Au cœur de l’action sociale, quelle érotique, quelle éthique ?

Une culture de l’individu et de la rationalité, telle que celle qui prévaut aujourd’hui dans le management sinon « la gestion » des relations humaines, menace les espaces supposés réparateurs du travail social. Elle renvoie insensiblement les travailleurs sociaux du côté d’un ordre – c’est-à-dire d’une remise « en ordre » – susceptible de les détourner de leur vraie mission : appréhender ce qui, dans la complexité d’une vie, voire dans son désordre, peut être précisément rendu à la vie.
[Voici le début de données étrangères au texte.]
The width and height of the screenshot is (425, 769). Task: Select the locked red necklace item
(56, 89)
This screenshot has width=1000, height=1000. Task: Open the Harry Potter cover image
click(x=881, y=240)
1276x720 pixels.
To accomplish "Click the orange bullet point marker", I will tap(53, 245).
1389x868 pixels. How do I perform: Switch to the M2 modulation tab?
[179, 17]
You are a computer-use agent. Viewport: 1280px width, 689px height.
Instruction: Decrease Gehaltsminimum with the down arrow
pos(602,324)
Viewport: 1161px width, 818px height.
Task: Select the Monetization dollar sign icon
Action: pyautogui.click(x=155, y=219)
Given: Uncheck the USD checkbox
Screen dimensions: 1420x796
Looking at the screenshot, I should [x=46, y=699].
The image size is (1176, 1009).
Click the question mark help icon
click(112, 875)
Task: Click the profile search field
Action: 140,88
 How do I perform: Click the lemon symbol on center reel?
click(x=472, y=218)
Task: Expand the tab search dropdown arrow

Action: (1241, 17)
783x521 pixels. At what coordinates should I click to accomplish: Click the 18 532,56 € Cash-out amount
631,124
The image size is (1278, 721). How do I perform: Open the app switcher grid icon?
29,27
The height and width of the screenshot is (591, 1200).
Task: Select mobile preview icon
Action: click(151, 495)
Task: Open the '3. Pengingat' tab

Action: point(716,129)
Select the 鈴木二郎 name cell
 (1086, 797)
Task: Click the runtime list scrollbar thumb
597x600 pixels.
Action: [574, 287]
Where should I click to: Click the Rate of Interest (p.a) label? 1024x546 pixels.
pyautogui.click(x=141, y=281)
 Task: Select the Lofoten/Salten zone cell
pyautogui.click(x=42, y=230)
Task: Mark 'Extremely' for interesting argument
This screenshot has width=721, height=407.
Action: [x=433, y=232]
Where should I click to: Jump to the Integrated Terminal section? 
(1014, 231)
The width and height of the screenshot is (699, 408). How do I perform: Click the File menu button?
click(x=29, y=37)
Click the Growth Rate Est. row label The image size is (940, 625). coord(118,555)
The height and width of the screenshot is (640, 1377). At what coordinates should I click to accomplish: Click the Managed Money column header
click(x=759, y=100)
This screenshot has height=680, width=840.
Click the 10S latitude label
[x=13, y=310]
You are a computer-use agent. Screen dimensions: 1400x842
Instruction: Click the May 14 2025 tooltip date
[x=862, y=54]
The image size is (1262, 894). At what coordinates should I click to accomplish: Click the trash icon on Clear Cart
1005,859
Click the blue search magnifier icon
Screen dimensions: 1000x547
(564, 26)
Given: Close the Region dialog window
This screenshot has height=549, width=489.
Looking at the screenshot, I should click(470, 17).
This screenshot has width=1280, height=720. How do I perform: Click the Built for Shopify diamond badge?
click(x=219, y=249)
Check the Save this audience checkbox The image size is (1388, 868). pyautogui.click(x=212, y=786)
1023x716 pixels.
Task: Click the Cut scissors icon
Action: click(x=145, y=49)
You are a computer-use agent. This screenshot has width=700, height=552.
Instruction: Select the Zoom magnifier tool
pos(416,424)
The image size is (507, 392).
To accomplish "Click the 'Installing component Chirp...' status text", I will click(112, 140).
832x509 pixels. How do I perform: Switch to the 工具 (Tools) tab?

On sait comment le traitement technocratique et politique de la question conduit à inspirer des modèles de formation qui tendent à privilégier – au nom de savoirs scientifiques par ailleurs discutables – une conception morcelée de « l’objet » (accessoirement humain !) et des procédures explicatives qui finissent par priver le « sujet » de sa réalité. Ce qui appartient en effet au sujet avant toute autre considération est un vécu, et c’est bien ce vécu que le travailleur social doit d’abord pouvoir accueillir et partager. Il s’agit là d’une réalité qui implique tout autant le corps et l’esprit – c’est-à-dire le cœur aussi – d’une ou de plusieurs personnes qui n’existent elles-mêmes que de participer d’une manière ou une autre à une communauté. Le travailleur social ne s’avance vers cette complexité vivante qu’en s’y impliquant. On ne saurait dissimuler que l’émotion dont vibre sa nécessaire empathie nourrit cette intuition professionnelle sans laquelle sa démarche froidement objective manquerait tout simplement son « objet ». L’intelligence d’un homme ou d’une femme d’action (ladite action fût-elle sociale) ont même beau disposer des meilleurs outils – que ne sont d’ailleurs ni ceux du chercheur ni ceux du théoricien – si l’enthousiasme et une volonté spécifique ne viennent l’inspirer, il ne restera face à face qu’un opérateur préprogrammé et le fantôme abstrait d’une personne vidée de sa vie.
Or, vouloir en effet s’ouvrir au vécu de l’autre n’est-ce pas déjà l’aimer ? S’il s’agit de com-prendre1 avant d’agir et d’agir aussi bien dans le cadre de ce partage auquel renvoie une con-naissance2 digne de ce nom, la dimension érotique (d’Eros, le dieu du lien) du travail social n’appelle-t-elle pas une éthique qui, à certains égards, pourrait être comparée à celle du psychanalyste ? Ou, pour le dire autrement, c’est-à-dire de façon moins étroitement référencée, comment aider le travailleur social à soumettre l’exercice de ce que le sociologue Michel Maffesoli appelle « la raison sensible3 » à une éthique qui en respecte le principe ?

 

1. Pour redonner précisément au préfixe d’origine latine « com / con » sa signification de partage (avec).
2. Idem.
3. MAFFESOLI Michel, Éloge de la raison sensible, La Table ronde, Paris 2005.